### [Experimente]
Digite novamente todas as linhas abaixo, sem alterar nenhum caractere.

### [Dados fornecidos]
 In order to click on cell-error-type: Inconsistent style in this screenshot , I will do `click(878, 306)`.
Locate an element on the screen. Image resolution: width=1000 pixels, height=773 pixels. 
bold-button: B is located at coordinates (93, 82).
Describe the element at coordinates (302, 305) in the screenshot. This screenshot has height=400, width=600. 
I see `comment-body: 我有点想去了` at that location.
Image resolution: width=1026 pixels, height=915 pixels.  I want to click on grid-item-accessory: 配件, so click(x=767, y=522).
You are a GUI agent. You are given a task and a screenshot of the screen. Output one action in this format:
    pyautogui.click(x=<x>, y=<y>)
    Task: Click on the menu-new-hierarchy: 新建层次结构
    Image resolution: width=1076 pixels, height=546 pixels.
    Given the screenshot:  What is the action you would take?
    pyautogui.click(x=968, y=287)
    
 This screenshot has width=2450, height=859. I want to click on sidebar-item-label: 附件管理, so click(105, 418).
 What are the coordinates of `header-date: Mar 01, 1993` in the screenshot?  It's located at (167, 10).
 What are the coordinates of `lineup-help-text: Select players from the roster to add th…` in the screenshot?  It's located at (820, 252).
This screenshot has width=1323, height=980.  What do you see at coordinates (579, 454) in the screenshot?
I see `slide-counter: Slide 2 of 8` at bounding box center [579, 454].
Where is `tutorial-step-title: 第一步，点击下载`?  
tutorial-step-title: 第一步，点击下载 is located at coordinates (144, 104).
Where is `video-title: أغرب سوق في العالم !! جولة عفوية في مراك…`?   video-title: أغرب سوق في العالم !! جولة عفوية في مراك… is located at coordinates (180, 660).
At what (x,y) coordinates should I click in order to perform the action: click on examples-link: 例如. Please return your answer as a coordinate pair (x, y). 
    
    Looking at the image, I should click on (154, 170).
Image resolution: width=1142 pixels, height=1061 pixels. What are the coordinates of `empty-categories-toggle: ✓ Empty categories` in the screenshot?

### [Resposta à tarefa]
 In order to click on cell-error-type: Inconsistent style in this screenshot , I will do `click(878, 306)`.
Locate an element on the screen. Image resolution: width=1000 pixels, height=773 pixels. 
bold-button: B is located at coordinates (93, 82).
Describe the element at coordinates (302, 305) in the screenshot. This screenshot has height=400, width=600. 
I see `comment-body: 我有点想去了` at that location.
Image resolution: width=1026 pixels, height=915 pixels.  I want to click on grid-item-accessory: 配件, so click(x=767, y=522).
You are a GUI agent. You are given a task and a screenshot of the screen. Output one action in this format:
    pyautogui.click(x=<x>, y=<y>)
    Task: Click on the menu-new-hierarchy: 新建层次结构
    Image resolution: width=1076 pixels, height=546 pixels.
    Given the screenshot:  What is the action you would take?
    pyautogui.click(x=968, y=287)
    
 This screenshot has width=2450, height=859. I want to click on sidebar-item-label: 附件管理, so click(105, 418).
 What are the coordinates of `header-date: Mar 01, 1993` in the screenshot?  It's located at (167, 10).
 What are the coordinates of `lineup-help-text: Select players from the roster to add th…` in the screenshot?  It's located at (820, 252).
This screenshot has width=1323, height=980.  What do you see at coordinates (579, 454) in the screenshot?
I see `slide-counter: Slide 2 of 8` at bounding box center [579, 454].
Where is `tutorial-step-title: 第一步，点击下载`?  
tutorial-step-title: 第一步，点击下载 is located at coordinates (144, 104).
Where is `video-title: أغرب سوق في العالم !! جولة عفوية في مراك…`?   video-title: أغرب سوق في العالم !! جولة عفوية في مراك… is located at coordinates (180, 660).
At what (x,y) coordinates should I click in order to perform the action: click on examples-link: 例如. Please return your answer as a coordinate pair (x, y). 
    
    Looking at the image, I should click on (154, 170).
Image resolution: width=1142 pixels, height=1061 pixels. What are the coordinates of `empty-categories-toggle: ✓ Empty categories` in the screenshot?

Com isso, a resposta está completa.